Ein 68 Jahre alter Pensionist wollte Montagvormittag beim Tiefenbrunnen in seinem großen Garten in Spittal Wartungsarbeiten durchführen. Dazu stieg der Mann auf ein in rund zwei Meter Tiefe montiertes Holz-Trittbrett. Plötzlich brach dieses jedoch unter der Belastung zusammen und der Pensionist stürzte zehn Meter tief bis auf den trockenen Boden des Brunnenschachtes.

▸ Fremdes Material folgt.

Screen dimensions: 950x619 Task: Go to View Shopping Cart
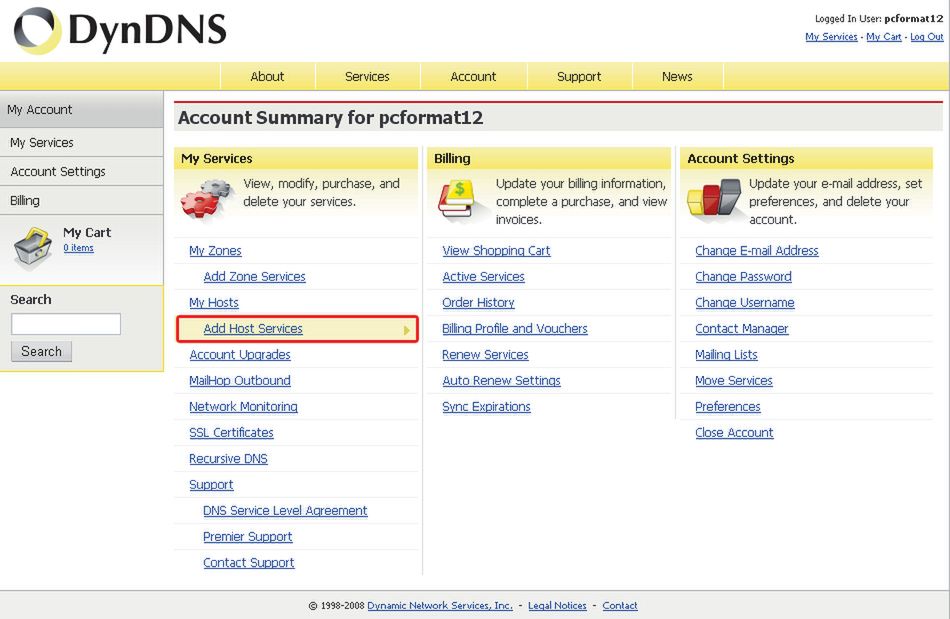coord(496,251)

Der Brunnen ist insgesamt rund zwölf Meter tief und hat einen Durchmesser von einem Meter. Zum Glück war der Pensionist nach dem Absturz bei Bewusstsein, so konnte er sich bemerkbar machen. "Wie lange der Mann im Brunnen auf Hilfe warten musste, ist noch nicht ganz klar. Es dürften jedoch rund 30 Minuten gewesen sein", sagt ein Polizeibeamter. Auf jeden Fall hat die Ehefrau des Verunglückten die Hilferufe schließlich gehört und die Einsatzkräfte alarmiert.
Feuerwehren, Rotes Kreuz und Bergrettung waren sofort an der Unglücksstelle. Mit einem Seil wurde ein Retter in den Schacht runtergelassen. Er führte auch die Erstversorgung durch. Anschließend wurde der Pensionist mit einem Seilzug aus dem Brunnen geborgen. Der Verletzte war immer ansprechbar, als ihn der Notarzt versorgte.
Durch den Absturz hatte sich der Mann vermutlich eine Fraktur des linken Unterschenkels zugezogen. Er wurde ins Krankenhaus Spittal gebracht.